We presented a two-stage approach to automatically cascade several DLD purification steps in a single integrated platform. As a result of the modularity of our cascaded platform, any DLD chips can be implemented according to the application. Intermediate flexible chambers with high volume capacitance are directly integrated in the cartridge and present two advantages: each DLD step is performed independently with optimized separation efficiency - similar to single DLD devices - and no external manipulation of the sample is required. Each step of the purification protocol is performed automatically, with the help of external actuation of valves and chambers controlling the sample flow between both DLD modules. Therefore, the complexity of the fluidic actuation at each DLD stage is integrated in our autonomous cartridge, unlike usual approaches for which it is manually controlled by the user.

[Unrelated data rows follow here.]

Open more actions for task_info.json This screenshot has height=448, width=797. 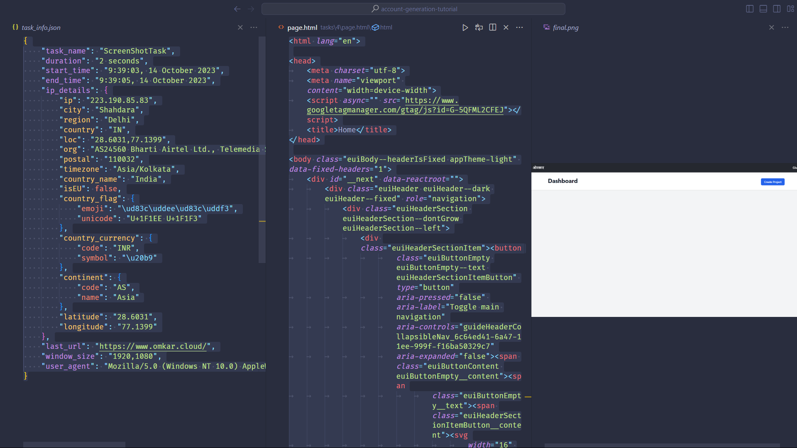(x=254, y=27)
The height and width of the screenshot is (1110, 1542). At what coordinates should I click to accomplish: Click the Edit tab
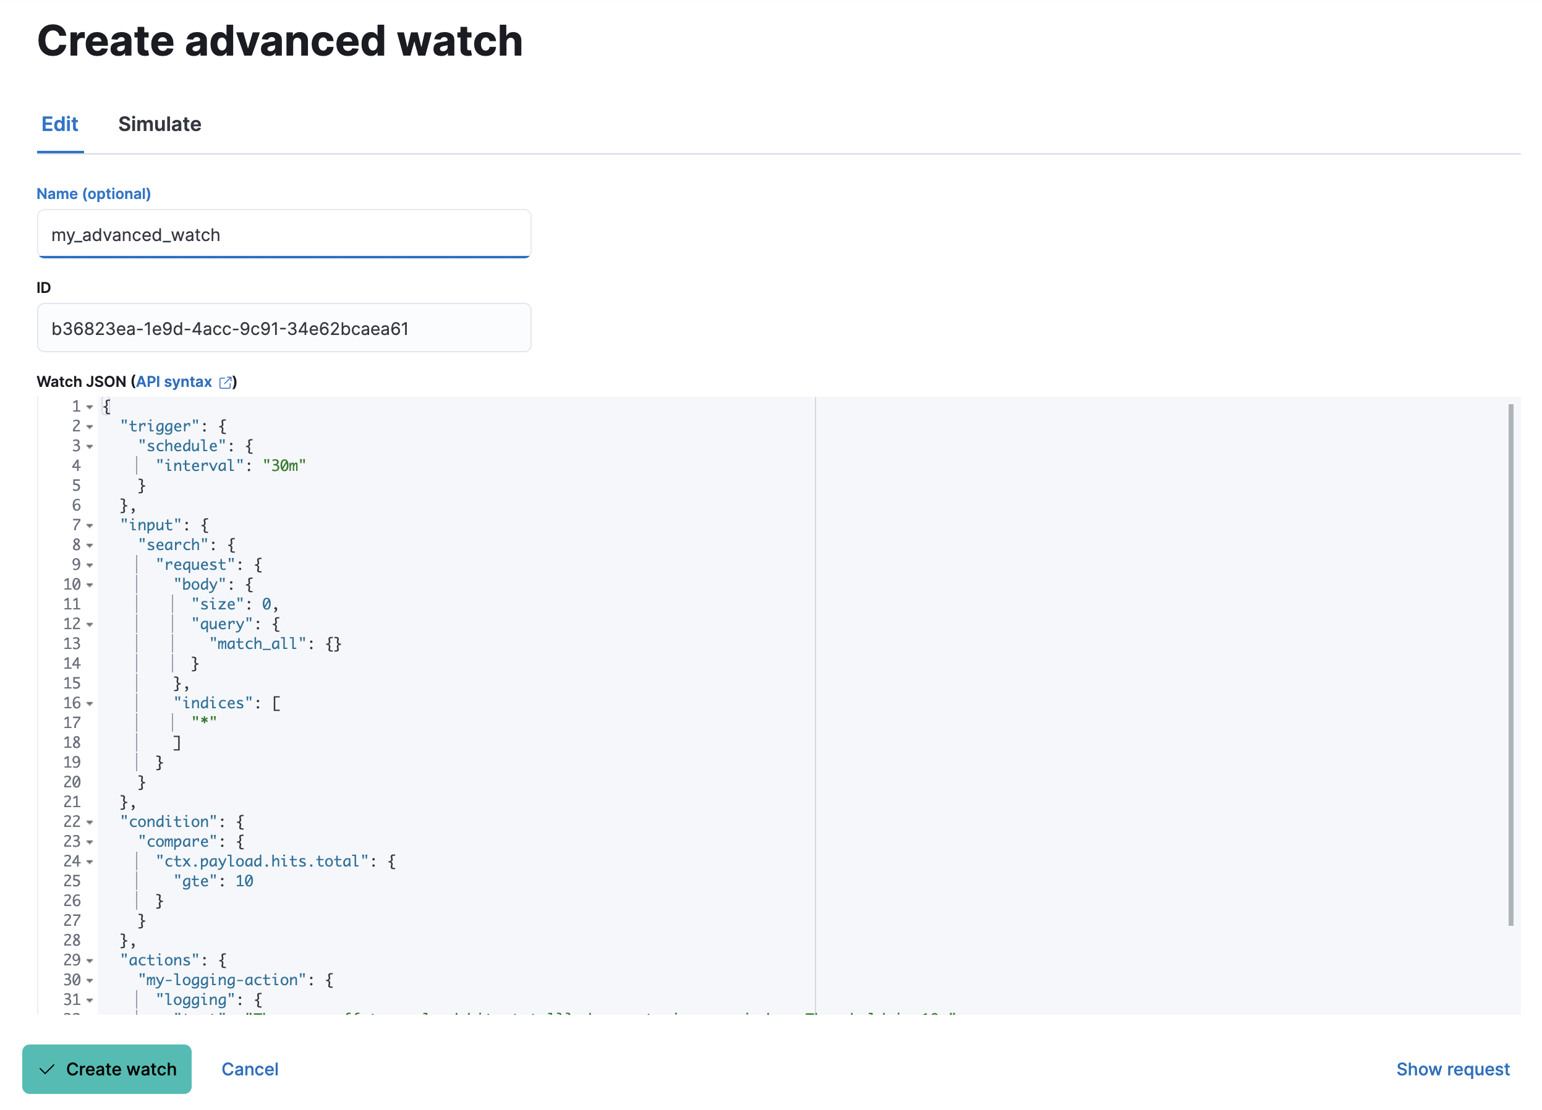pos(60,124)
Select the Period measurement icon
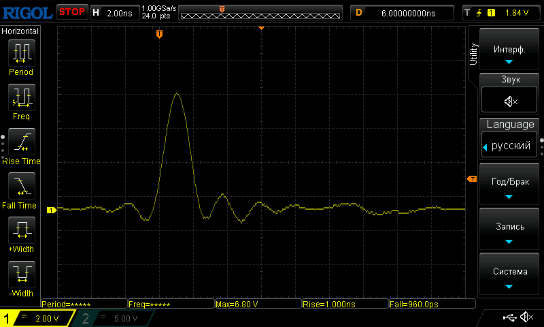The width and height of the screenshot is (544, 327). click(21, 54)
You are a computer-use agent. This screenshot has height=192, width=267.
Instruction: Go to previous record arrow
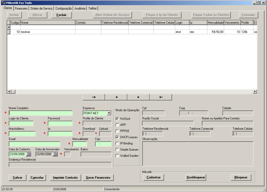[116, 97]
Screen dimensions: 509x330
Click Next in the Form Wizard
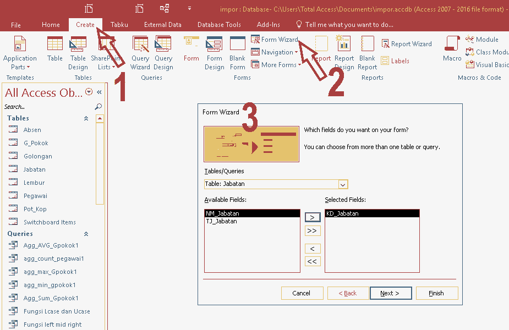point(391,293)
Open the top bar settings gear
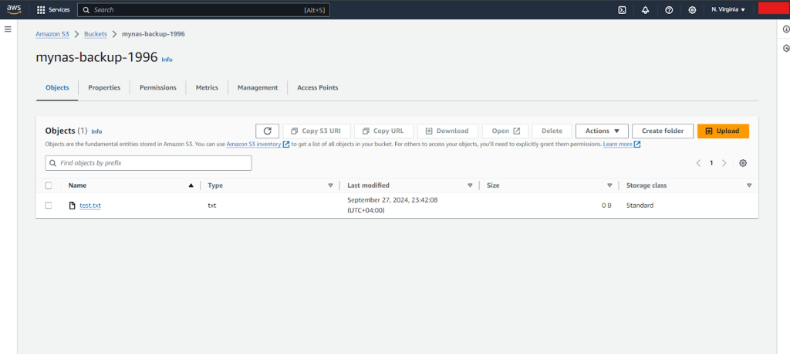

This new approach was demonstrated with the extraction of bacteria from complex blood samples to achieve a concentration of bacteria three times higher than the most abundant contaminant (RBCs). A two-stage device was implemented for this application but more than two DLD steps could be cascaded with the exact same strategy. The presented platform with integrated large-volume chambers opens a perspective of automatically controlling any successive microfluidic steps that need to be performed independently from each other to ensure optimized efficiency.